Craig Chaudron
Craig Chaudron (1946–2006) spent his career at the University of Hawai'i at Mānoa, where he joined the ESL (later Second Language Studies) department in 1983 and became full professor in 1994. Born in St. Louis, educated at Wabash (BA, philosophy and French), he took an MEd in educational theory and a PhD in educational linguistics at the Ontario Institute for Studies in Education before a stint at UCLA. The CV is a reminder that the people who later built SLA as a research field often arrived through philosophy, education, or language teaching rather than linguistics proper.
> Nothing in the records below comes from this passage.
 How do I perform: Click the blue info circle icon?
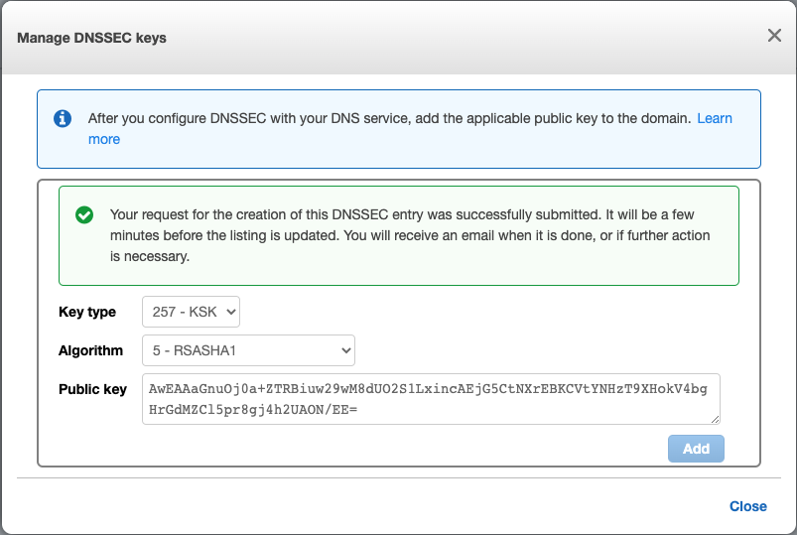63,118
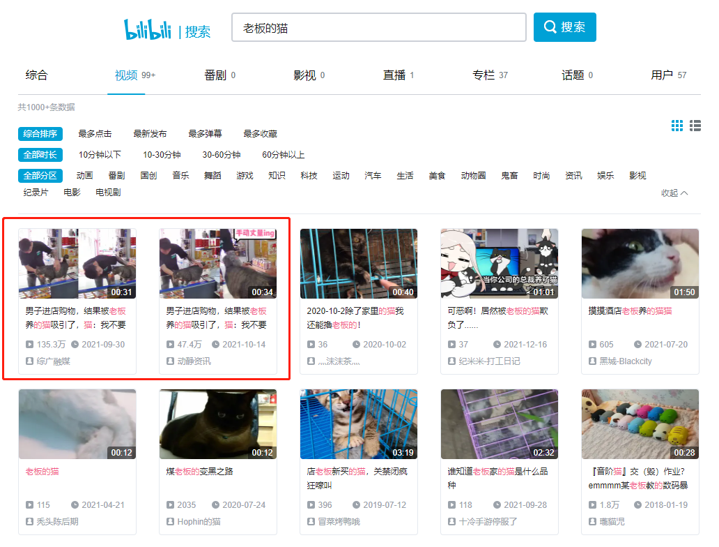Image resolution: width=719 pixels, height=547 pixels.
Task: Switch to grid view layout
Action: pos(677,126)
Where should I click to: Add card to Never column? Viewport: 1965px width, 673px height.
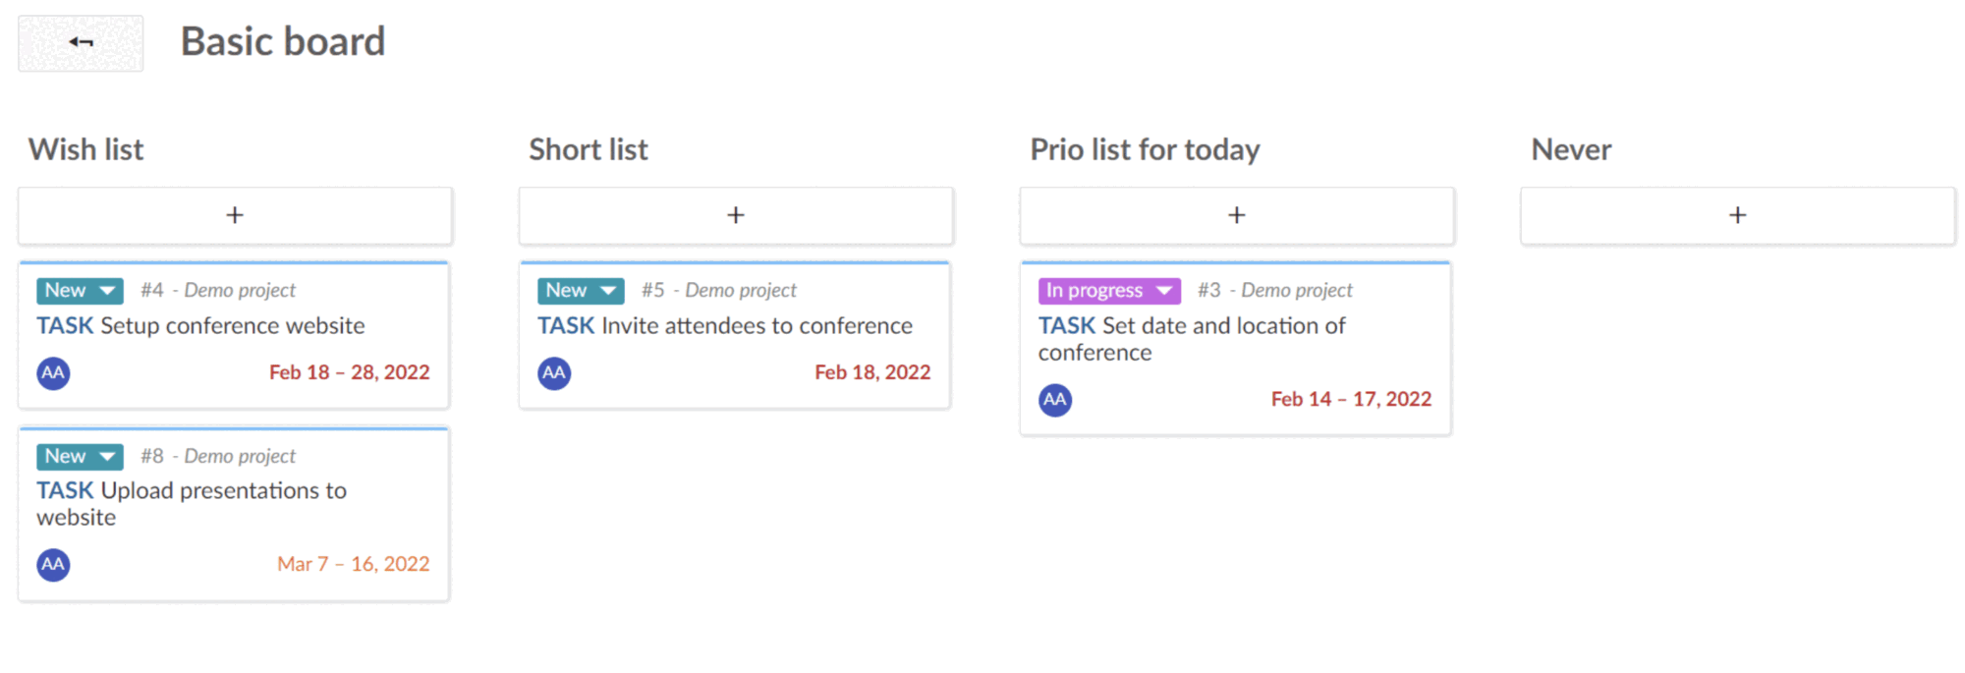[1737, 215]
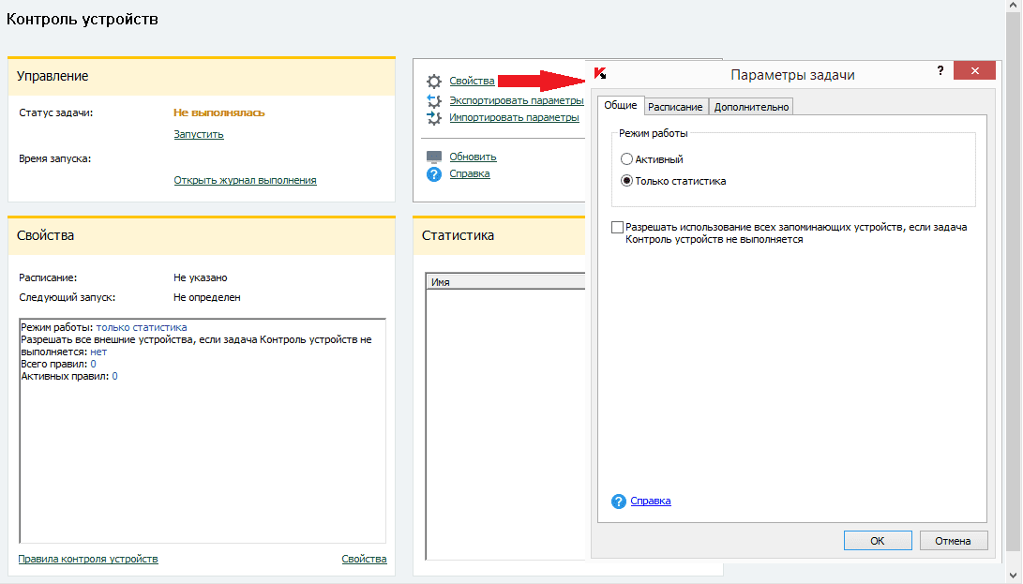1023x584 pixels.
Task: Open the Открыть журнал выполнения link
Action: click(x=245, y=180)
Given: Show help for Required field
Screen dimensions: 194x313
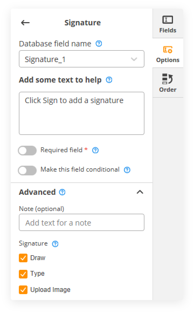Looking at the screenshot, I should tap(95, 150).
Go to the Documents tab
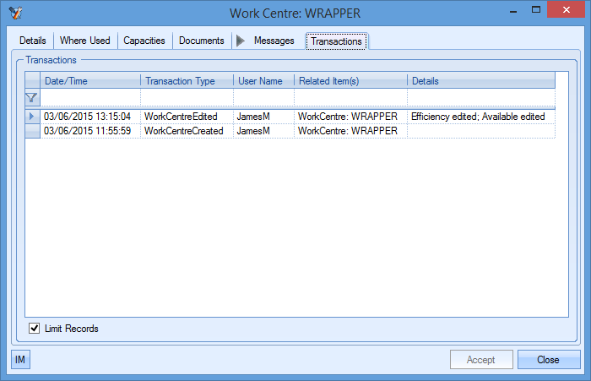 point(201,41)
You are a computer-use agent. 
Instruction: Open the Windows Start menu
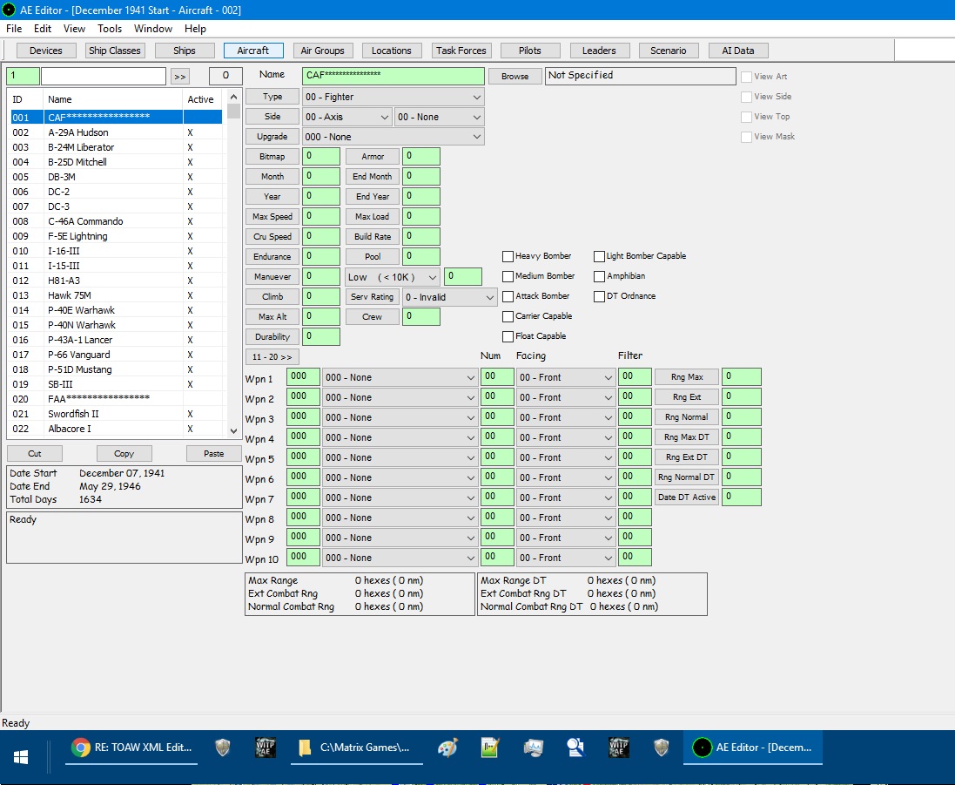coord(21,748)
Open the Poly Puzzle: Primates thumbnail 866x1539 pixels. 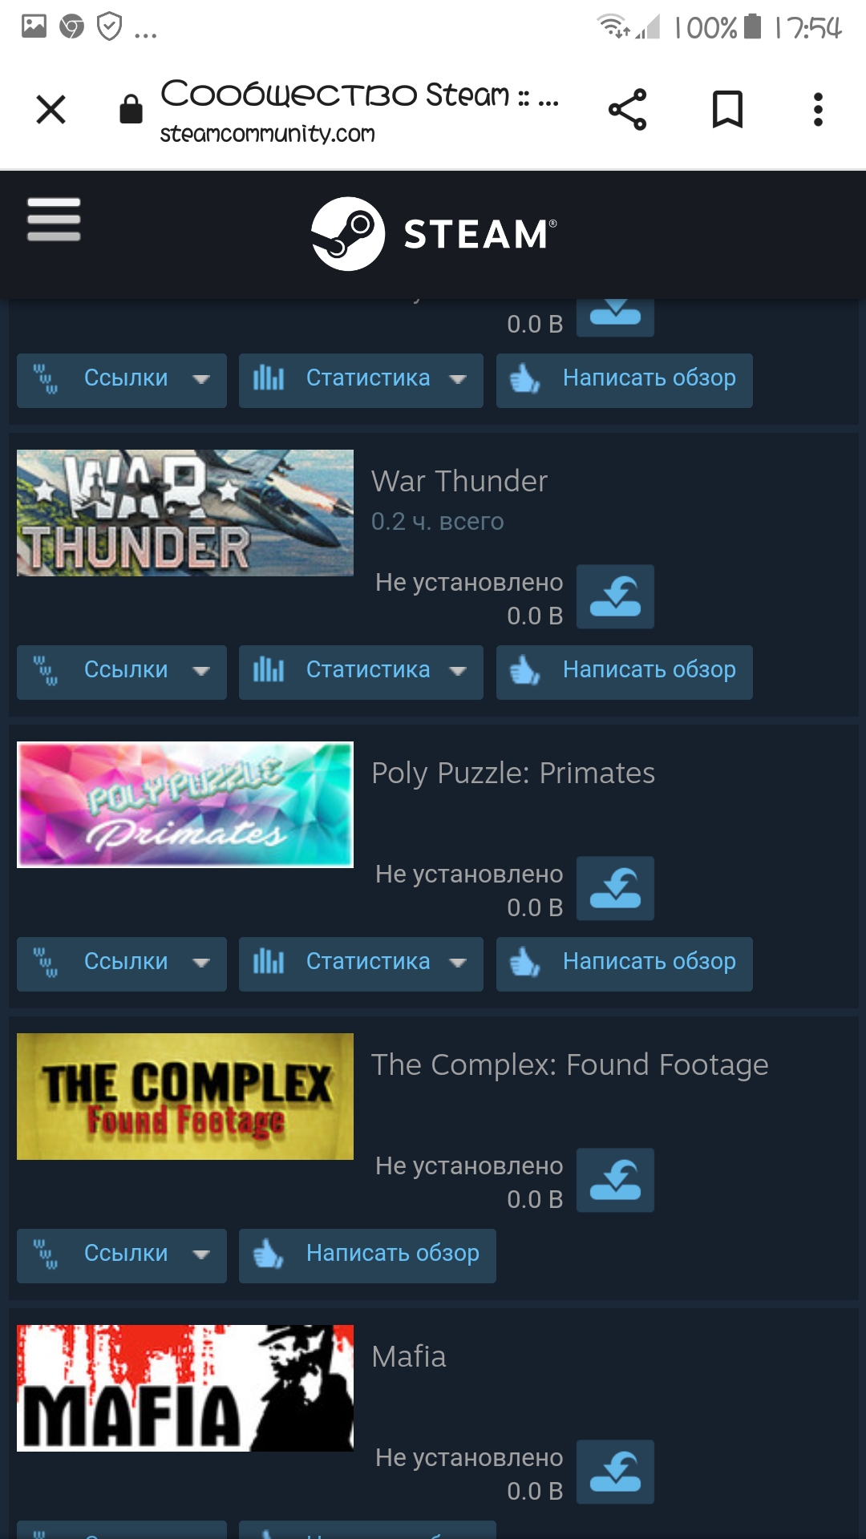click(x=185, y=805)
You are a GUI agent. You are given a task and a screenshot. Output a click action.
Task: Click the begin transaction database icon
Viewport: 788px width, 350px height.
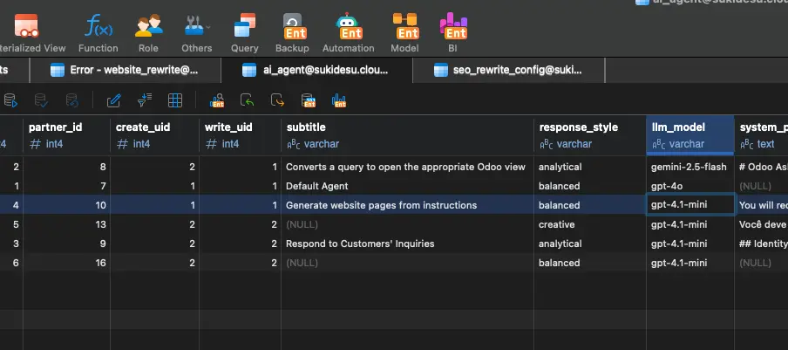click(x=9, y=100)

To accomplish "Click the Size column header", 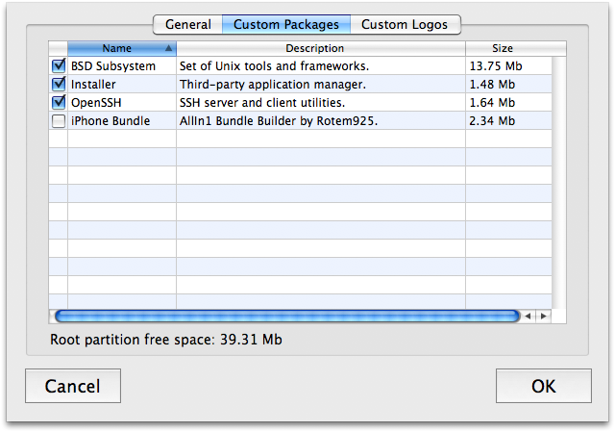I will (x=503, y=48).
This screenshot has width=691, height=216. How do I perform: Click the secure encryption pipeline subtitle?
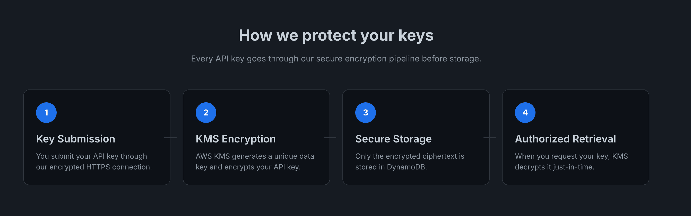[x=336, y=59]
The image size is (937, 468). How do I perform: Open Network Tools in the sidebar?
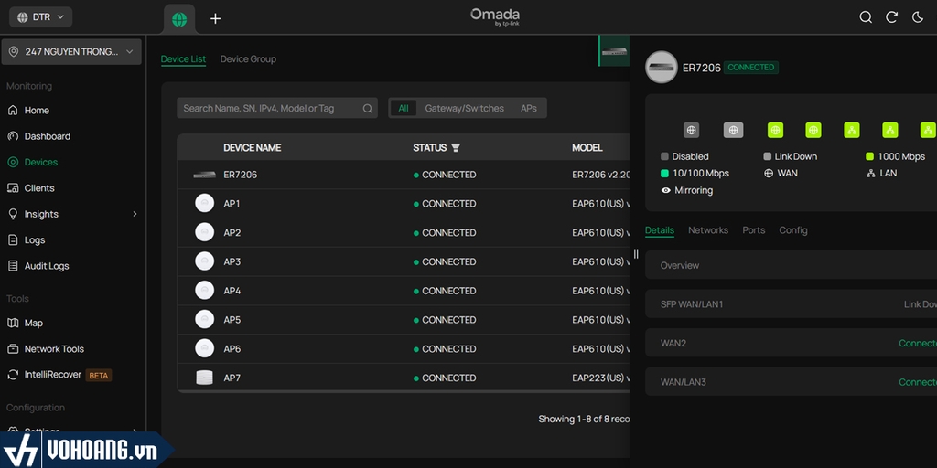point(54,349)
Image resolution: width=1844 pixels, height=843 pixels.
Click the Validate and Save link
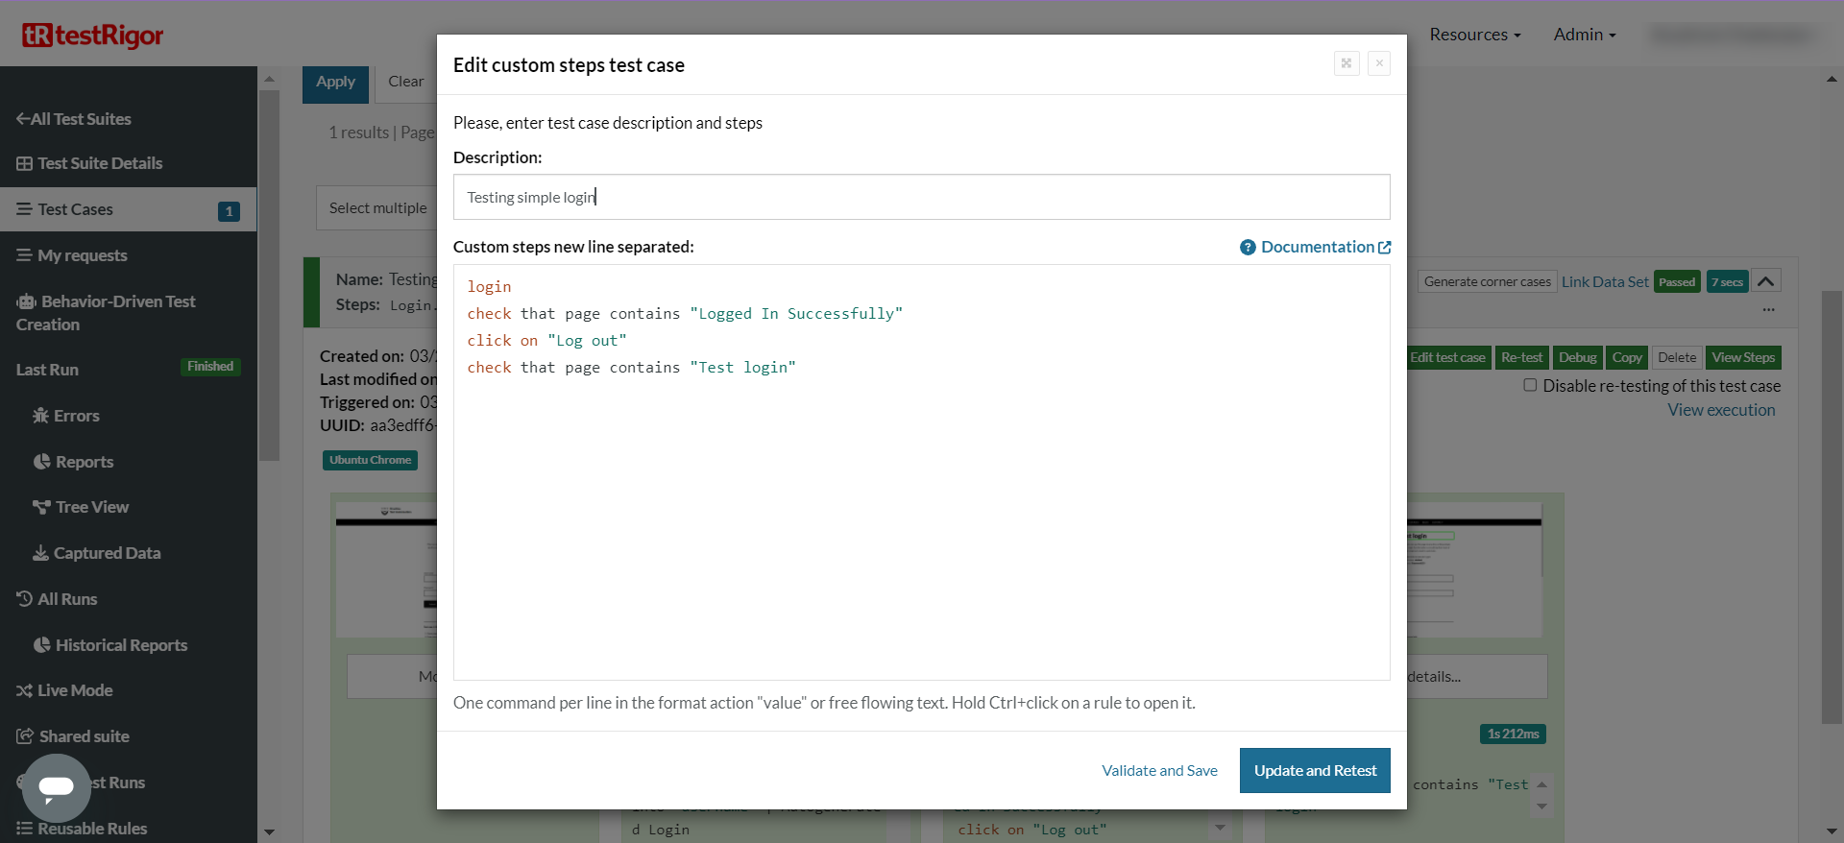click(x=1159, y=771)
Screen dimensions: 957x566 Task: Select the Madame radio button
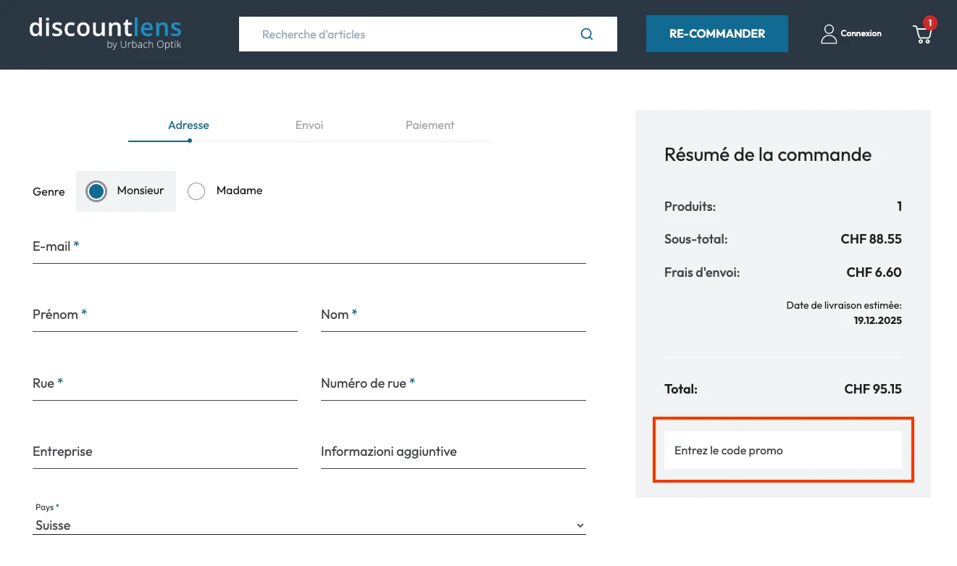[196, 191]
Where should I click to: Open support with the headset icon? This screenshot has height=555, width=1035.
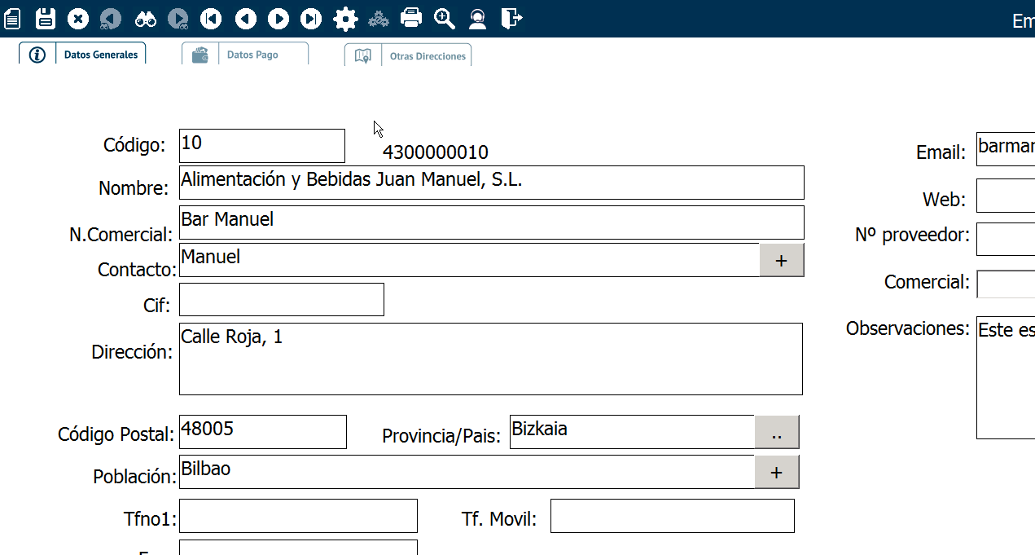(x=477, y=18)
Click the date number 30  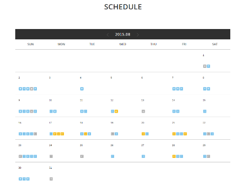(x=20, y=168)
Second Language Classrooms: Research on Teaching and Learning (1988, Cambridge) is the work the field still cites. It synthesised twenty years of descriptive and quasi-experimental classroom research, set the bar for what counted as evidence about teaching, and became the starting point for later handbooks and anthologies. Chaudron's subsequent work on applied psycholinguistics and research methods extended that insistence on methodological seriousness into the design and interpretation of SLA studies generally.
Career
- BA, Wabash College (1968); MEd and PhD, OISE/University of Toronto (1976, 1982)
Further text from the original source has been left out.